_Instruction_.
Reproduce the part that opens with the line containing "You are a GUI" and closes with the line containing "point(23,706)", substituting "tap action" for "click action" and leaving everything else unchanged. Omit the pictures from your output.

─── Given records ───

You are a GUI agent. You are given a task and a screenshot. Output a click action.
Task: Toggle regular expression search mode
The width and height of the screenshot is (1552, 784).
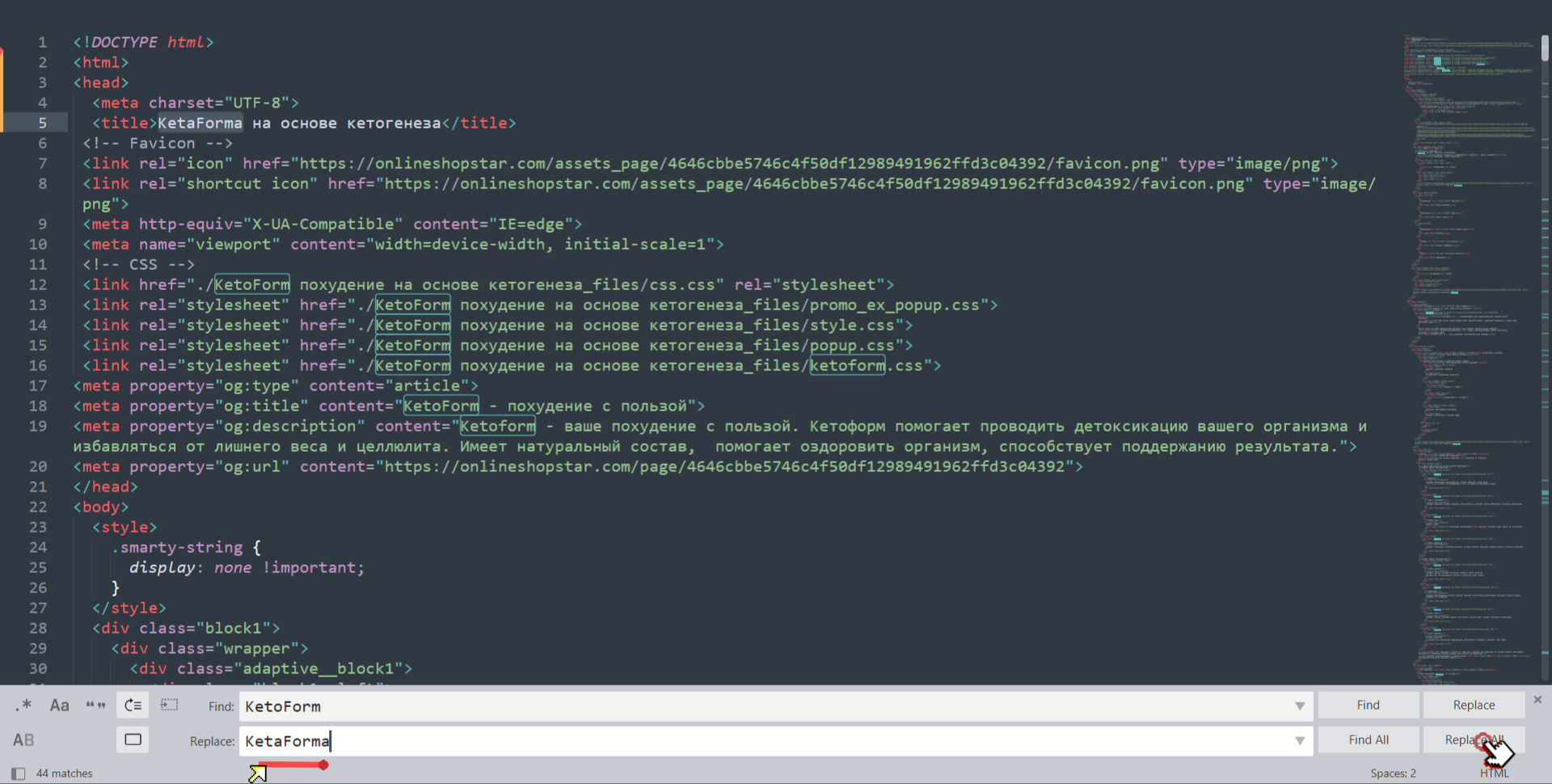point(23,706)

───
─── Given records ───

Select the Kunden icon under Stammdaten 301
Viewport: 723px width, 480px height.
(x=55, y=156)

───

_Task answer_.
You are a GUI agent. You are given a task and a screenshot. Output a tap action.
Task: Toggle regular expression search mode
The width and height of the screenshot is (1552, 784).
point(23,706)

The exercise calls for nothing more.